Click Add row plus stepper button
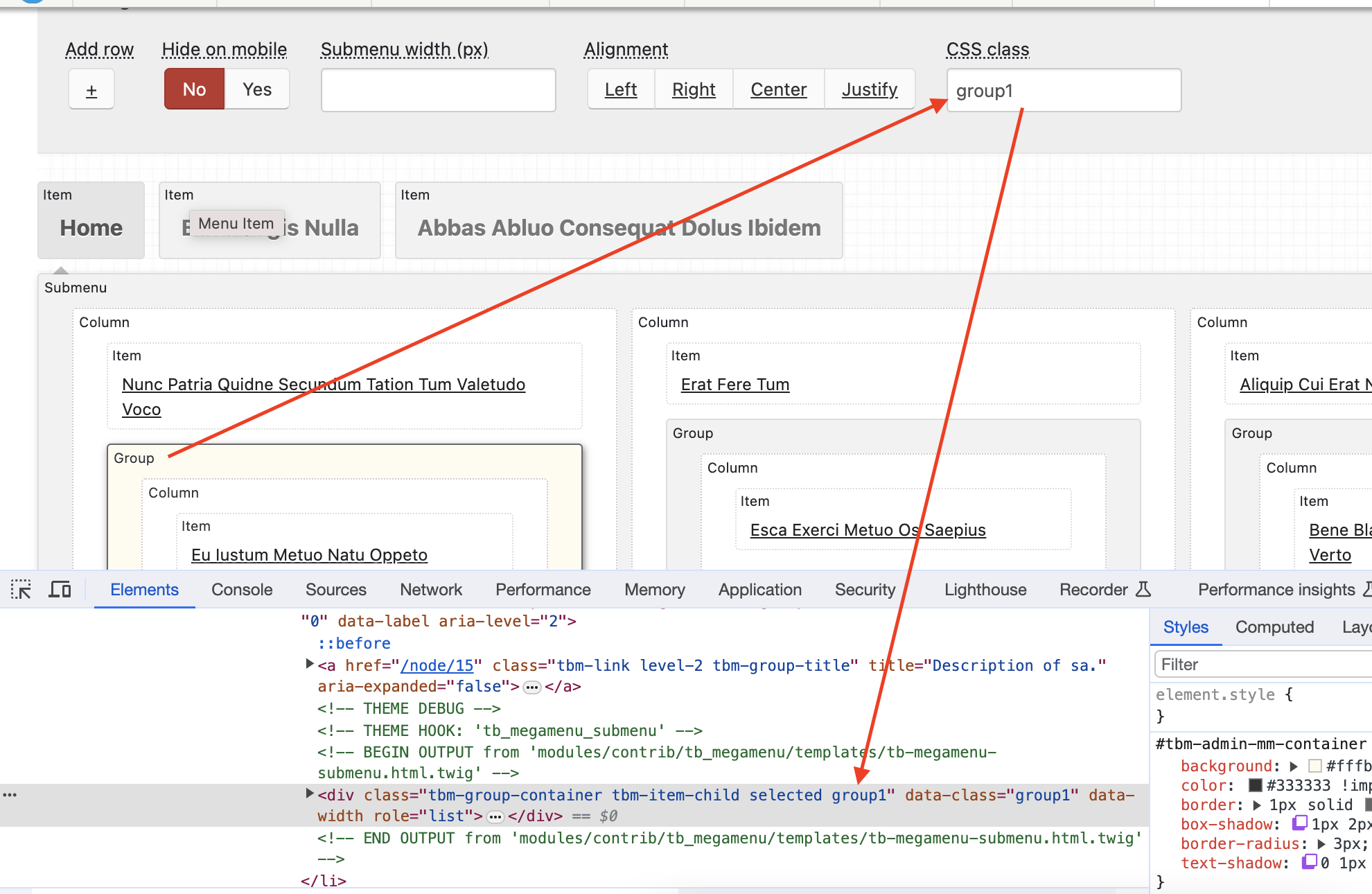Image resolution: width=1372 pixels, height=894 pixels. (x=90, y=91)
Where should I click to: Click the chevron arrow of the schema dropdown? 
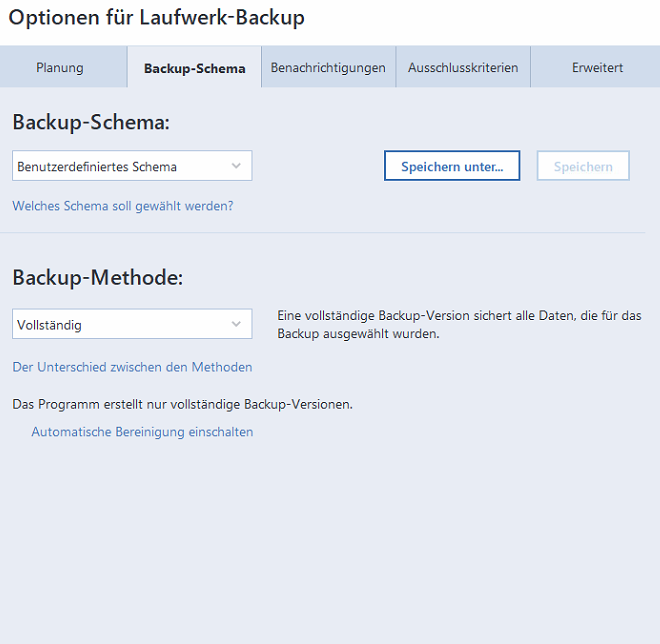236,166
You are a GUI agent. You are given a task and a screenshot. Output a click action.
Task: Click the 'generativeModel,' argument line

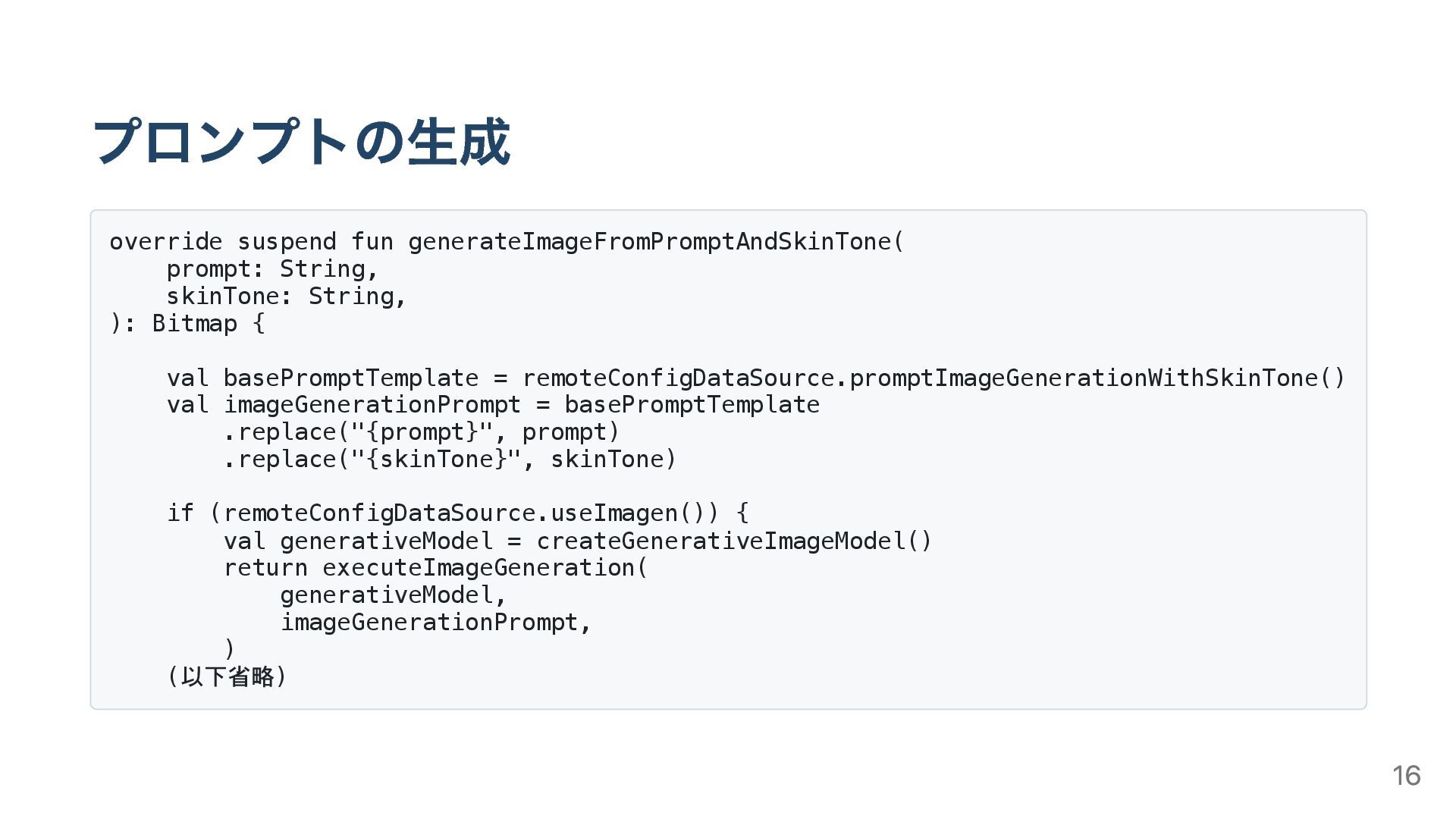point(393,595)
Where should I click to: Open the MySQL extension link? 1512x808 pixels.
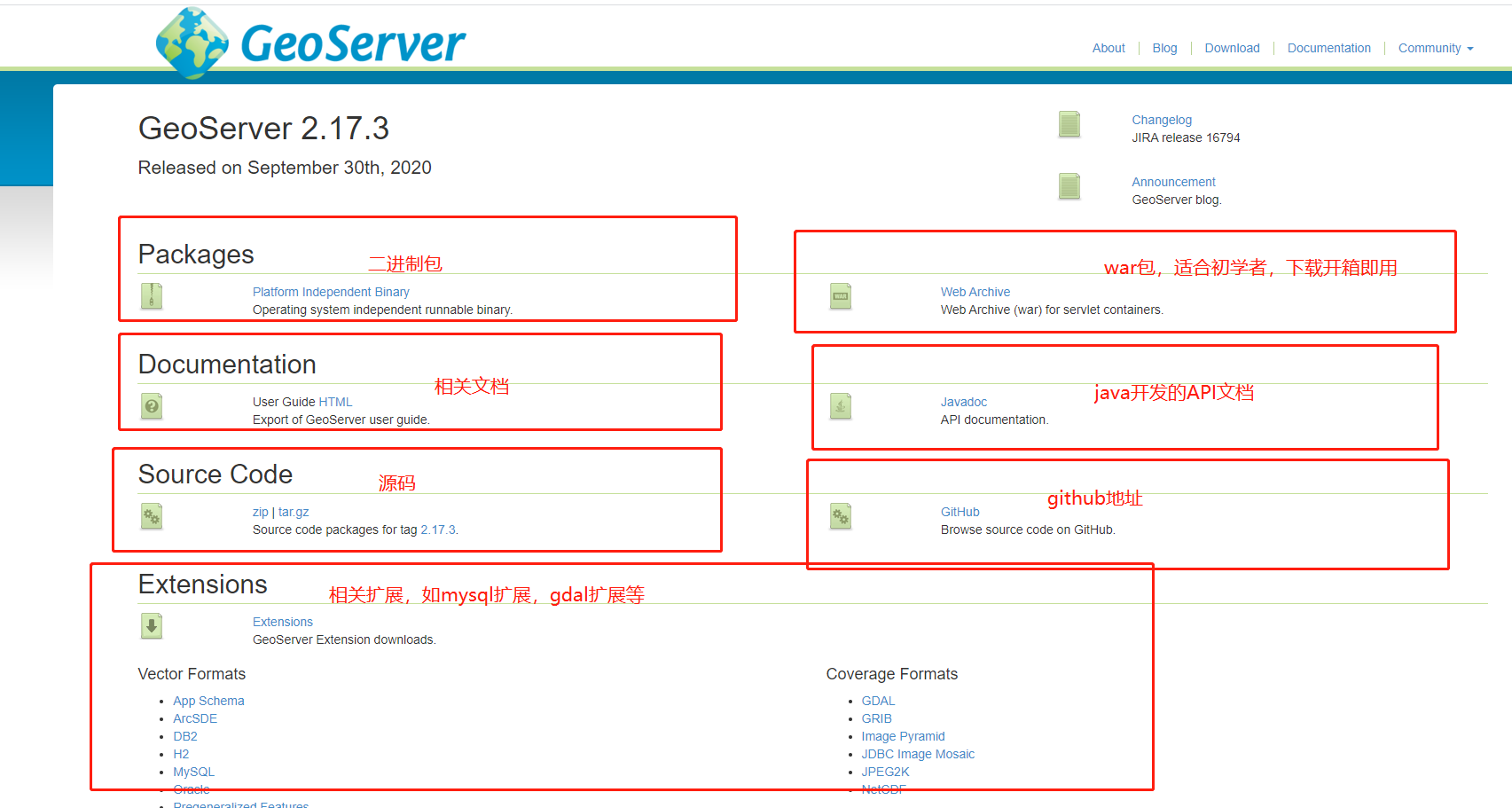[x=193, y=771]
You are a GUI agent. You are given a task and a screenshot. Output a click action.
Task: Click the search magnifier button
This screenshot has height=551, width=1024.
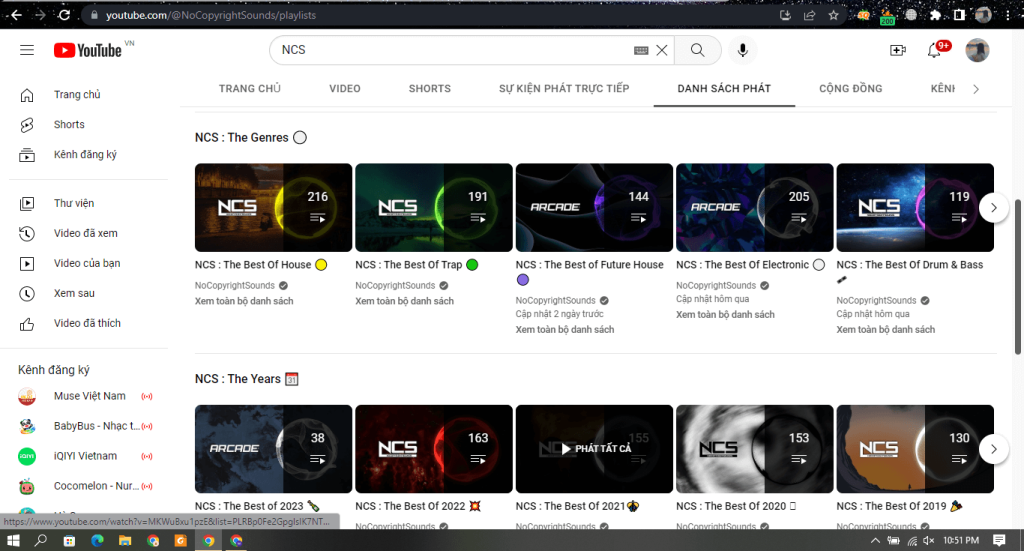698,50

┄┄┄┄┄┄┄┄┄┄┄┄┄┄┄┄┄┄┄┄

== Your objective ==
Arrange everything in the listing above as a two-column CSV with the headers input and output. Give one row per item, with its wording and its answer each in a single quoted field and line breaks replaced by spaces, and leave out the pictures.

== Written answer ==
input,output
"Click Add row plus stepper button","Image resolution: width=1372 pixels, height=894 pixels. (x=90, y=91)"
"Where should I click to: Click the chevron arrow of the schema dropdown?","236,166"
"You are a GUI agent. You are given a task and a screenshot. Output a click action. Task: Click the 'generativeModel,' argument line","point(393,595)"
"Where should I click to: Open the MySQL extension link? 1512x808 pixels.","[x=193, y=771]"
"You are a GUI agent. You are given a task and a screenshot. Output a click action. Task: Click the search magnifier button This screenshot has height=551, width=1024.","698,50"